= Retinal dysplasia =

Eye disease

Retinal dysplasia is an eye disease affecting the retina of animals and, less commonly, humans. It is usually a nonprogressive disease and can be caused by viral infections, drugs, vitamin A deficiency, or genetic defects. Retinal dysplasia is characterized by folds or rosettes (round clumps) of the retinal tissue.

==Retinal dysplasia in dogs==
Most cases of retinal dysplasia in dogs are hereditary. It can involve one or both retinas. Retinal dysplasia can be focal, multifocal, geographic, or accompanied by retinal detachment. Focal and multifocal retinal dysplasia appears as streaks and dots in the central retina. Geographic retinal dysplasia appears as an irregular or horseshoe-shaped area of mixed hyper or hyporeflectivity in the central retina. Retinal detachment occurs with complete retinal dysplasia, and is accompanied by blindness in that eye. Cataracts or glaucoma can also occur secondary to retinal dysplasia. Other causes of retinal dysplasia in dogs include infection with canine adenovirus or canine herpesvirus, or radiation of the eye in newborns.

===Commonly affected breeds===
- Bedlington Terrier - complete retinal dysplasia.
- Sealyham Terrier - complete retinal dysplasia.
- Rottweiler - focal or multifocal.
- English Springer Spaniel - focal, multifocal, or geographic.
- American Cocker Spaniel - focal or multifocal.
- Beagle - focal or multifocal.
- Cavalier King Charles Spaniel - retinal folds, geographic, or retinal detachment.
- Labrador Retriever - focal, multifocal, geographic, or complete retinal dysplasia. It can also be seen in combination with a congenital skeletal disorder.
- Australian Shepherd - retinal dysplasia occurs with other eye disorders, such as an oval pupil, microcornea (small cornea), cataracts, and retinal detachment.
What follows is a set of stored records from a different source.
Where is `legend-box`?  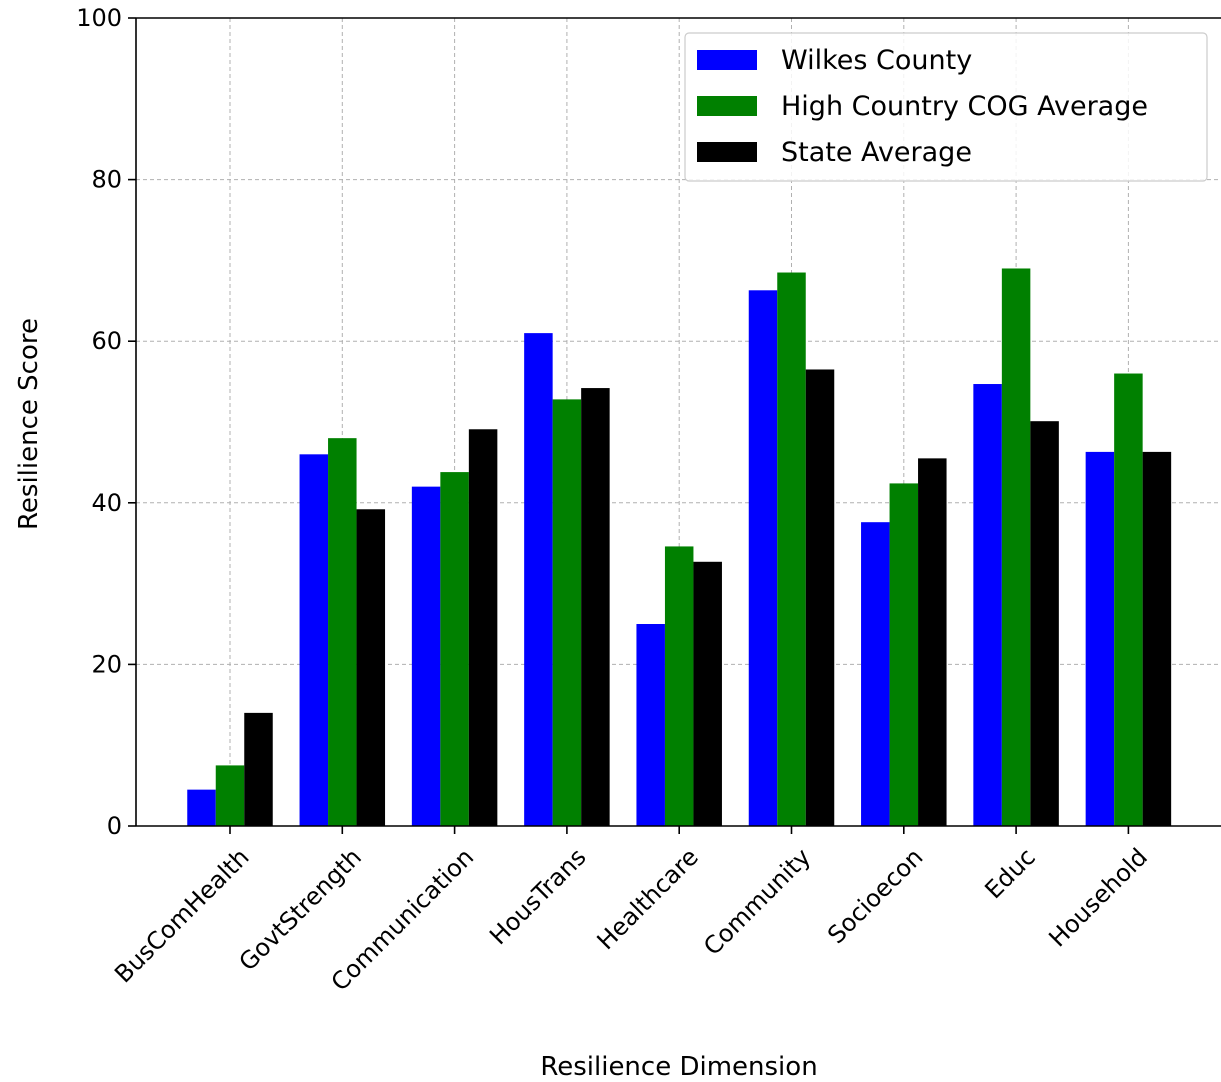 legend-box is located at coordinates (946, 107).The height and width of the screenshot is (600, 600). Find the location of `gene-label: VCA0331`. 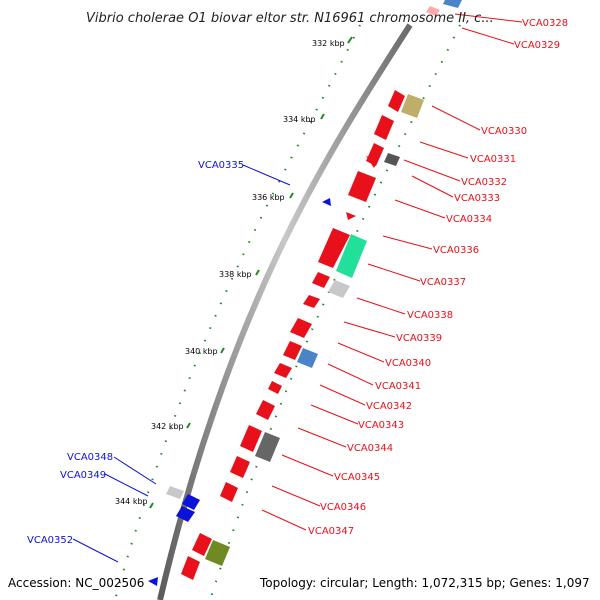

gene-label: VCA0331 is located at coordinates (493, 160).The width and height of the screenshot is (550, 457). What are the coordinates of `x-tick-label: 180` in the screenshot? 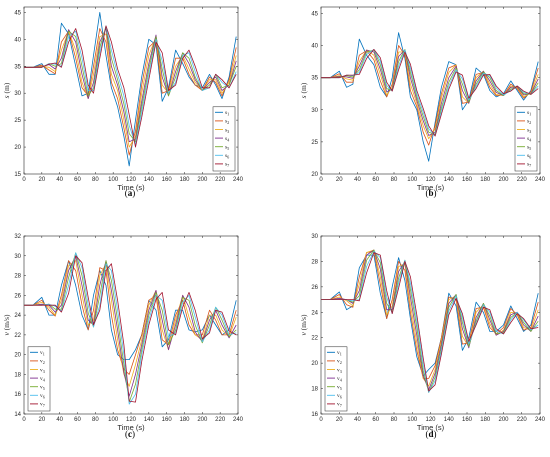 It's located at (184, 180).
==Retinal dysplasia in other animals==
- Cats - Retinal dysplasia occurs in utero or in newborns infected with feline leukemia virus or feline panleukopenia, which cause necrosis and disorganization of the retina. It appears as folds and rosettes.
- Cattle - Retinal dysplasia occurs in utero through infection with bovine viral diarrhea. It is also inherited in Shorthorns and Herefords. Both forms often cause retinal detachment.
- Sheep - Retinal dysplasia occurs by in utero infection with bluetongue disease.
- Horses - Retinal dysplasia is bilateral, not inherited, and appears as multifocal or geographic disease. It is usually accompanied by other eye problems.